L'éducation morale nécessaire et impossible

La question principale chez Kant réside alors dans le problème de relier éducation et liberté, et puisque la morale est l'expression de la liberté humaine, l'éducation morale devient éducation à la liberté. C'est d'ailleurs toute l'éducation qui est morale en elle-même. Mais, et c'est là tout le paradoxe, comment penser et réaliser une éducation morale qui permette la liberté de l'enfant ?

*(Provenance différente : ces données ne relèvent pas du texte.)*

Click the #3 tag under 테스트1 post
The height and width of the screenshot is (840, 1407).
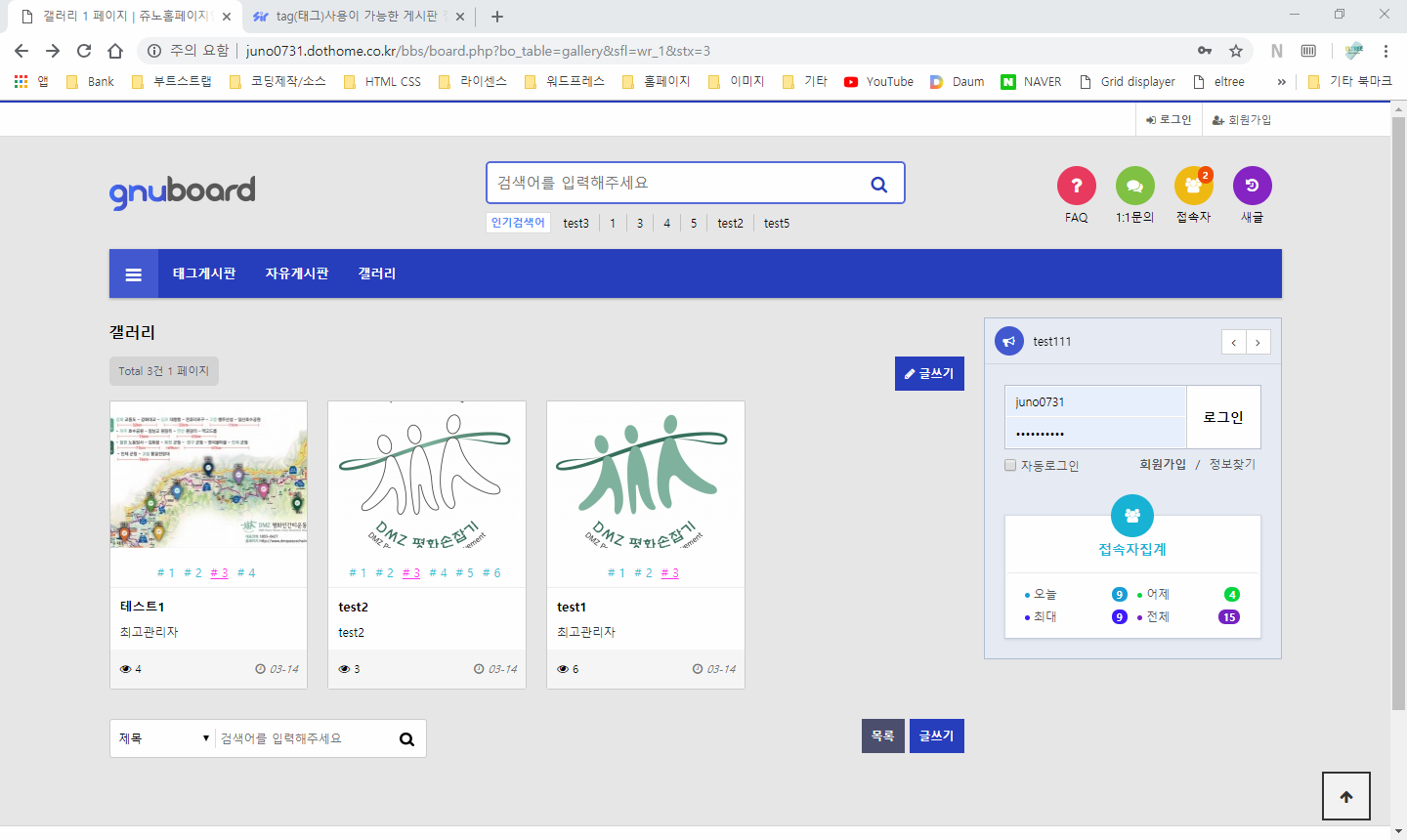219,573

Il est manifeste, pour Kant, que le paradoxe de l'articulation entre morale et liberté est constitutif d'une éducation morale qui doit à la fois contraindre et libérer, qui est à la fois nécessaire et impossible. Elle est nécessaire, d'abord, parce que seule l'éducation - et l'éducation morale - doit permettre le passage de cet état de nature, de déterminisme, à celui d'humanité et de liberté. Elle est impossible, ensuite, parce que la morale ne s'enseigne pas, elle n'est pas affaire de savoir, il n'y a pas un objet spécifique de la morale, et que le "bien" et le "mal", la référence morale, ne s'apprennent pas. C'est donc à chacun de décider du sens de son action, l'éducation morale ne fait qu'éveiller une conscience.

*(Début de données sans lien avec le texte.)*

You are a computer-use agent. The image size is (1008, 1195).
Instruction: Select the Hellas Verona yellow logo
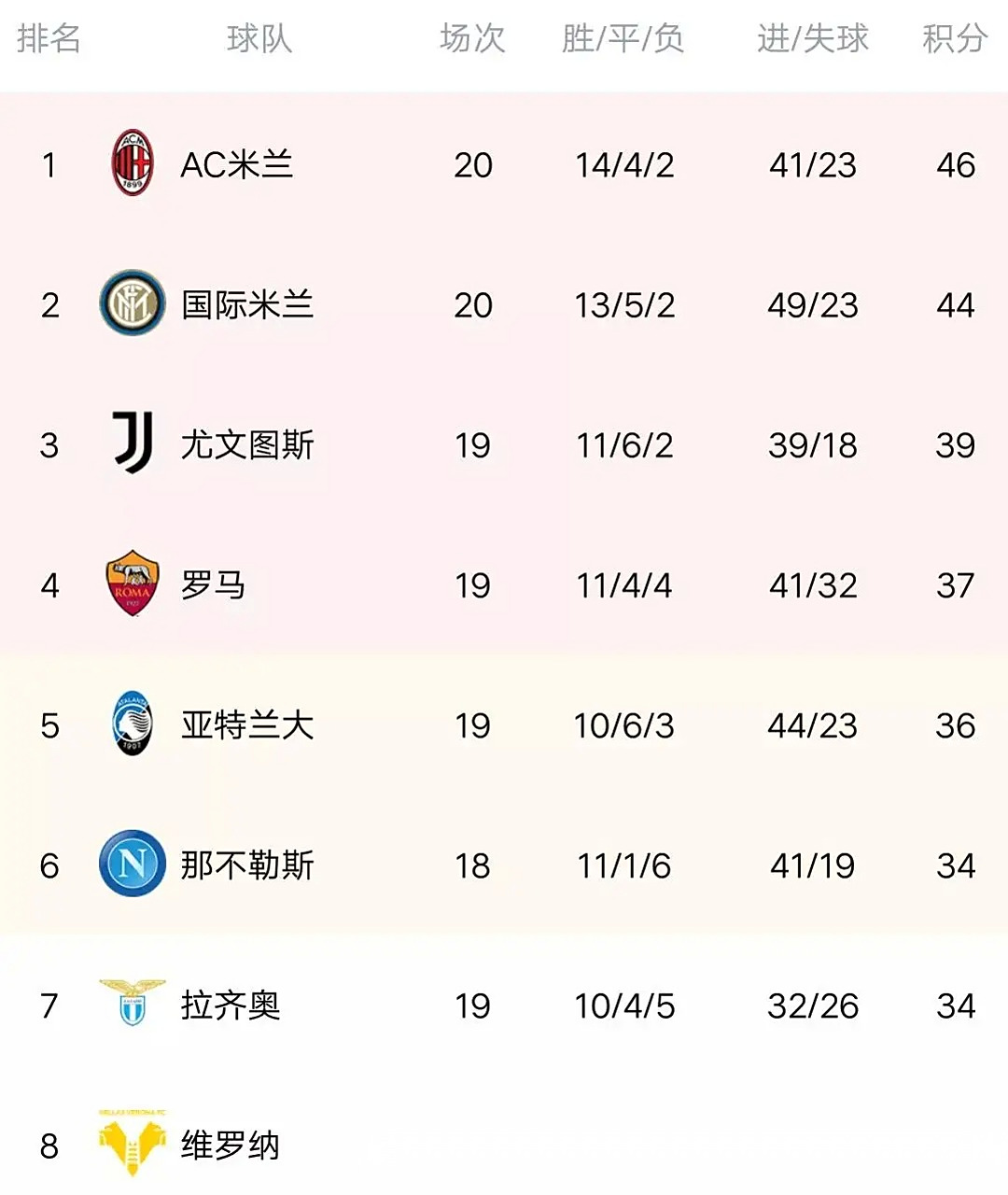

Cependant, si l'homme a la perception intime du bien et du mal, il n'est pas pour autant moralisé. Il ne le sera que lorsqu'il sera capable d'agir en fonction de la loi morale, quand le respect pour la loi morale sera l'unique mobile de son action. ‘« Ainsi le respect pour la loi n'est pas un mobile pour la moralité, mais c'est la moralité même »’ 1111.... Et c'est là le but ultime de toute éducation.

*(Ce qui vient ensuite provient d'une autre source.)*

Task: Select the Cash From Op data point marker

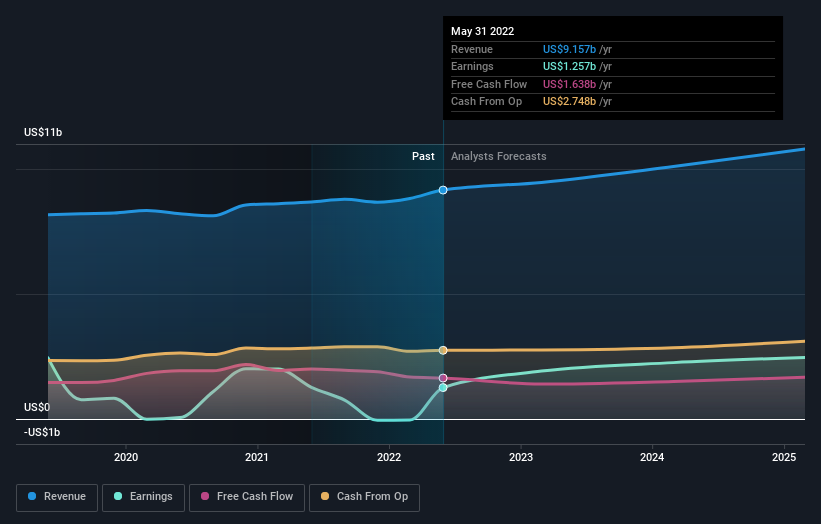Action: 443,350
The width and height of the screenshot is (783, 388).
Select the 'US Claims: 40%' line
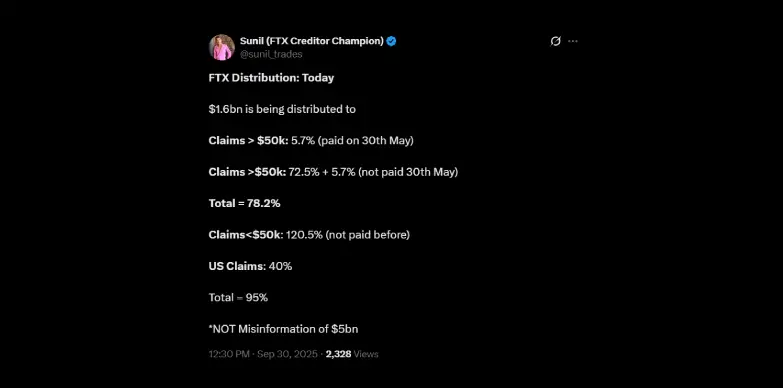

La moralité nécessite toujours, selon Kant, un travail sur soi-même dont le but est de développer la conscience morale en dégageant de chaque acte l'intention. C'est à ce niveau que se constitue la moralité, par respect du devoir, de la loi morale en elle-même et par une réflexion libre et responsable. Selon Raymond Vancourt, Kant demeure persuadé que ‘« la moralité est fondamentalement affaire d'intention, et que ce caractère est à souligner avant tout autre »’ 1112.

La moralité, pour Kant, est affaire personnelle de conversion, de surgissement, elle se manifeste d'un seul coup, elle ne s'apprend pas progressivement. Comme l'explique Paul Moreau, ‘« aucune éducation ne peut produire la moralité ; il faut que surgisse, comme une conversion, c'est-à-dire dans un retournement, une décision qui ne peut évidemment relever que de l'intéressé »’ 1113. Elle diffère de la légalité, elle n'est pas obéissance à des règles extérieures et sociales, mais adhésion à la loi morale en elle-même, à la "forme" de la loi morale et non à son contenu. La morale n'a d'autres fins qu'elle-même, elle ne vise pas directement le bonheur qui appelle la satisfaction de besoins, mais vise l'humanité, qui veut le dépassement du donné naturel par l'éducation.

C'est pourquoi l'éducation est très liée à la possibilité de faire naître une liberté. Elle doit permettre à l'homme en s'appuyant sur la raison, de se détacher de la sensibilité et des déterminismes de la nature. Elle manifeste ainsi une rupture volontaire de l'homme avec sa nature.

Notes
1111.

Id., p. 80.

1112.

Kant, sa vie, son oeuvre, op. cit., p. 32.

1113.

L'éducation morale chez Kant, Paris, Cerf, 1988, p. 181.